Since then, donors such as PNC Bank, ComEd, and Community Trust Credit Union have invested about $700,000 to renovate the brightly colored house on King Drive for UBM, which is now filled with state-of-the-art acoustic equipment, rentable recording studios, and production rooms. Finney sees UBM as a black-owned media enterprise in the same vein as The Chicago Defender, Negro Digest, or any other historical black media institution in the U.S., and as a means of regaining control over the way black Chicagoans’ stories are told. In a world where a few large corporations control the vast majority of media outlets, the efforts of local broadcasting centers, especially those for black media, are often overshadowed.
Pointing to a table laden with mainstream media publications, Finney explains, “At this particular moment in history, looking at owned media, blacks do not have a voice.” Central to UBM’s mission is the incorporation of black Chicagoans’ perspectives.
UBM’s founding proved fruitful—it’s emerged as one of the South Side’s premier locations for young broadcasters. Its radio programming spans three branches: UBM Talk, Jamz, and Praise. Interns from schools like Kennedy-King College fill all four stories of UBM’s facilities, working alongside permanent members of the staff. Young interns and students form the majority of the broadcasting and production portions of the center.
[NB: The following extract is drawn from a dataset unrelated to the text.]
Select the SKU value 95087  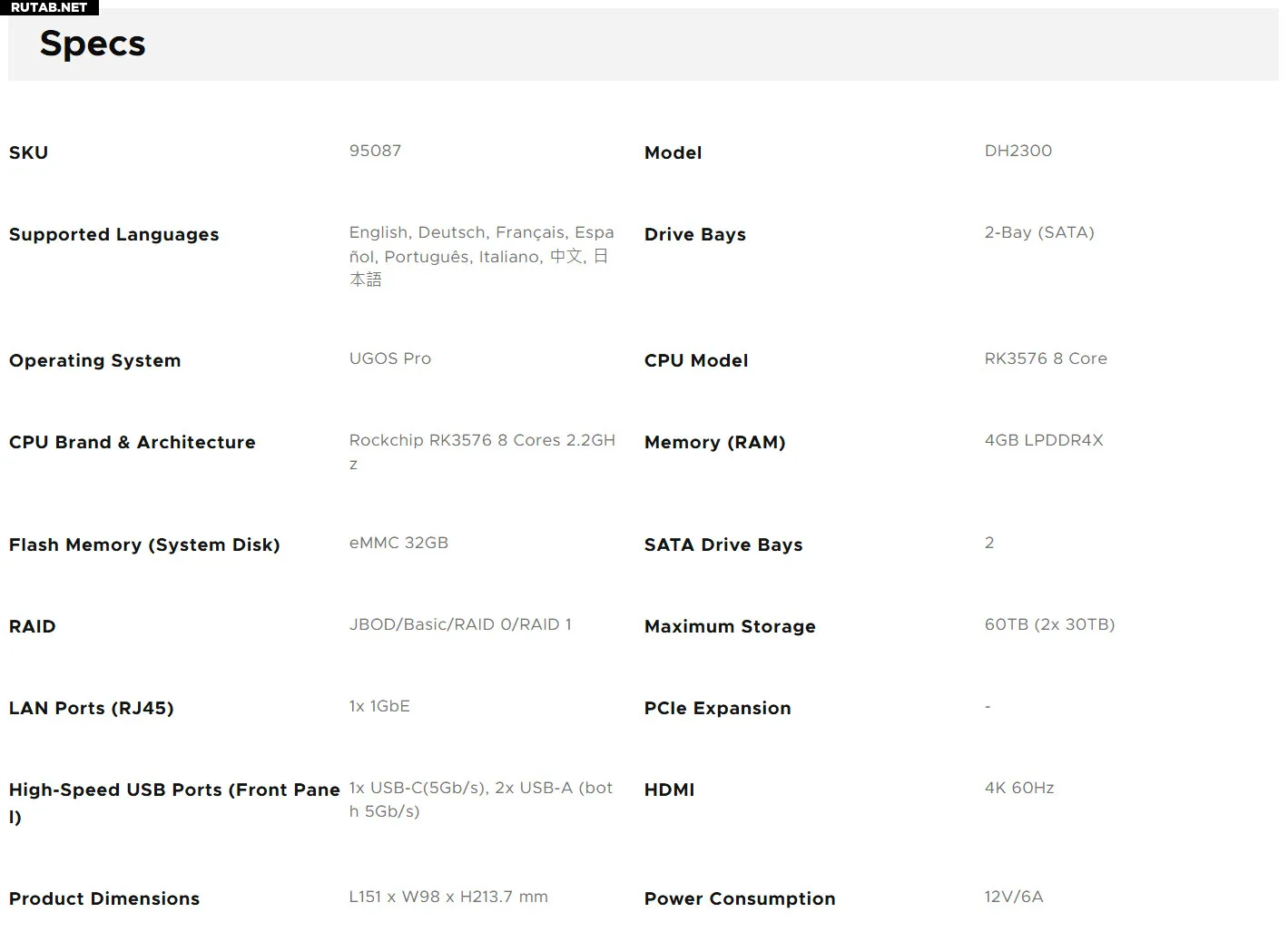tap(375, 151)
According to Finney, “Young people run this place. They run the radio, they’re in the studios, they’re making things happen.”
Finney says the next step is UBM Tech, a training institute for young people from ages sixteen to twenty-four that will train them to understand technology as a producer, rather than simply a consumer. Alluding to the power of social media in particular, Finney picks up my phone and says, “This thing is powerful. Kids already know how to use it to communicate; why not understand what they can do with it on a business agenda?” He hopes the new institute will help young people understand the business implications of the skills they already possess.
When I asked Finney where UBM hopes to be in the near future, he explained that in a year’s time, UBM hopes to explore new media areas, like commercial advertising, and invest heavily in podcasting projects. Regardless of future forms, the goal will remain the same: to secure representation of the black experience by way of black voices.